Thermal fluctuations, mechanical response, and hyperuniformity in jammed solids

TL;DR

This study investigates how thermal fluctuations influence the mechanical and structural properties of jammed solids, revealing equilibrium-like fluctuation relations, diverging correlation lengths, and hyperuniformity robustness near the jamming transition.

Contribution

It demonstrates that equilibrium fluctuation-dissipation relations hold near jamming and links hyperuniformity to structural features independent of thermal fluctuations.

Findings

Fluctuation-dissipation relations are valid near jamming.

Correlation lengths diverge as jamming is approached.
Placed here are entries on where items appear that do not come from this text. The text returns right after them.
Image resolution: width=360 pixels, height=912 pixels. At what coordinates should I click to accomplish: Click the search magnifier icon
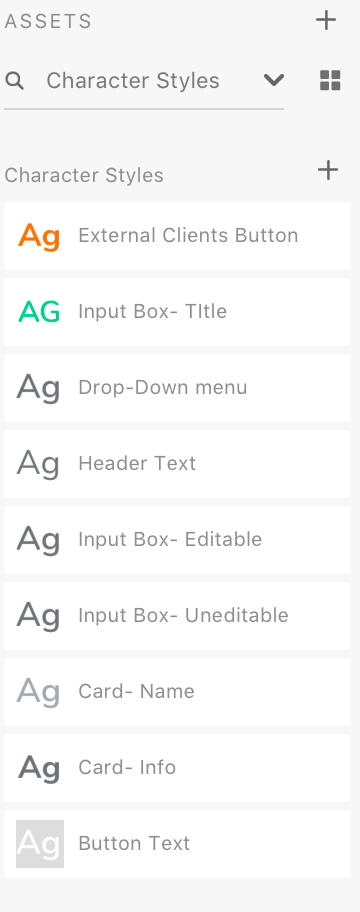(15, 81)
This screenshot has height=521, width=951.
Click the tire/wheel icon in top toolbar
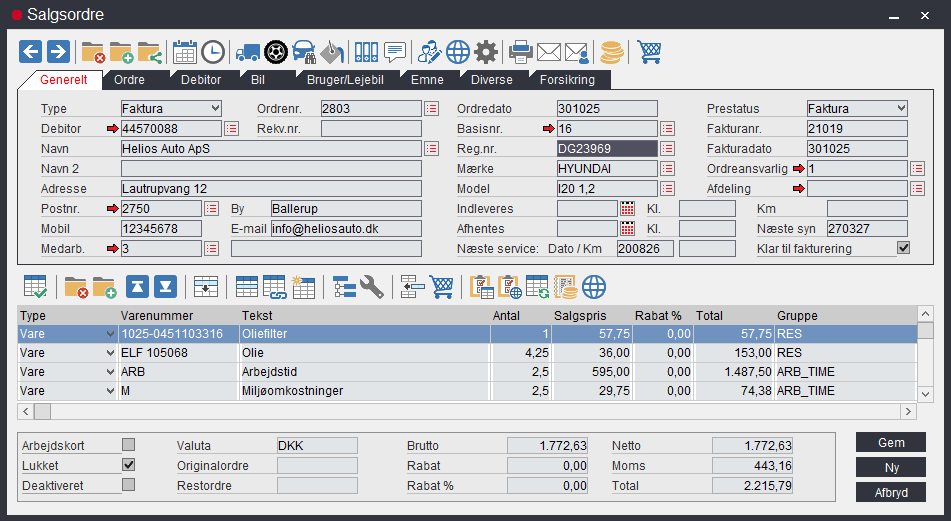276,51
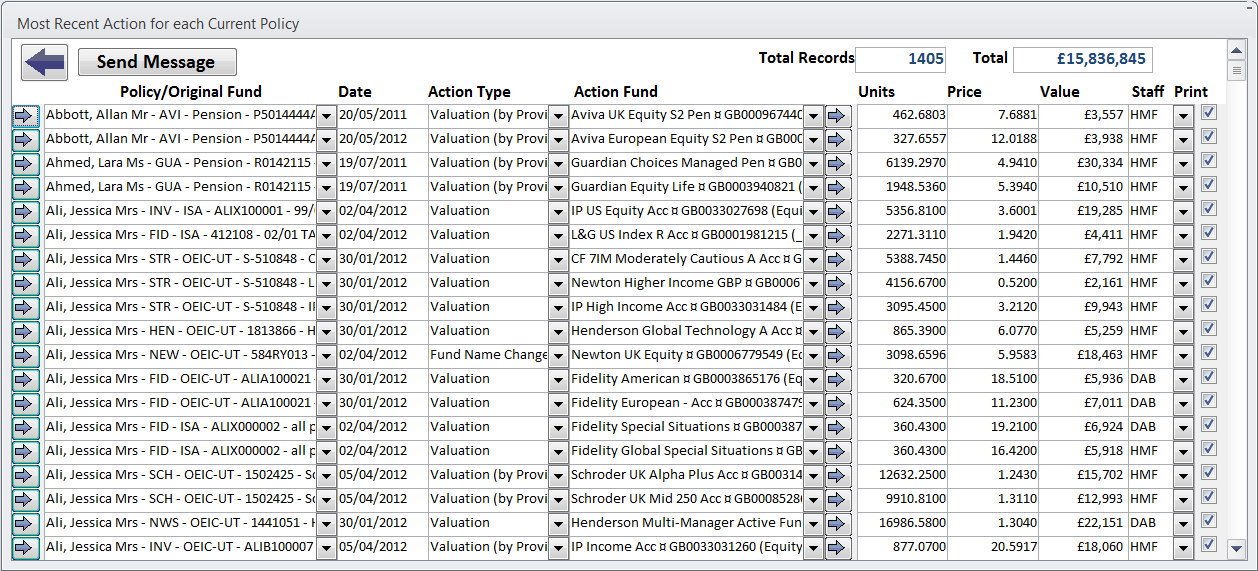Click fund arrow beside IP US Equity Acc
This screenshot has width=1258, height=571.
(837, 211)
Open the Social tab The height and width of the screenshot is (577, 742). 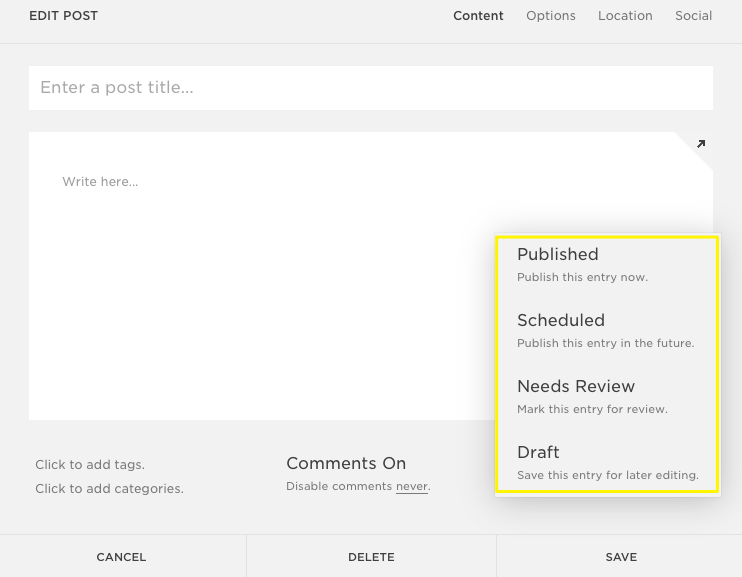point(693,16)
Hyperuniformity persists despite temperature and density changes.

Abstract

Jamming is a geometric phase transition occurring in dense particle systems in the absence of temperature. We use computer simulations to analyse the effect of thermal fluctuations on several signatures of the transition. We show that scaling laws for bulk and shear moduli only become relevant when thermal fluctuations are extremely small, and propose their relative ratio as a quantitative signature of jamming criticality. Despite the nonequilibrium nature of the transition, we find that thermally induced fluctuations and mechanical responses obey equilibrium fluctuation-dissipation relations near jamming, provided the appropriate fluctuating component of the particle displacements is analysed. This shows that mechanical moduli can be directly measured from particle positions in mechanically unperturbed packings, and suggests that the definition of a "nonequilibrium index" is unnecessary for amorphous materials. We find that fluctuations of particle displacements are spatially correlated, and define a transverse and a longitudinal correlation lengthscales which both diverge as the jamming transition is approached. We analyse the frozen component of density fluctuations and find that it displays signatures of nearly-hyperuniform behaviour at large lengthscales. This demonstrates that hyperuniformity in jammed packings is unrelated to a vanishing compressibility and explains why it appears remarkably robust against temperature and density variations. Differently from jamming criticality, obstacles preventing the observation of hyperuniformity in colloidal systems do not originate from thermal fluctuations.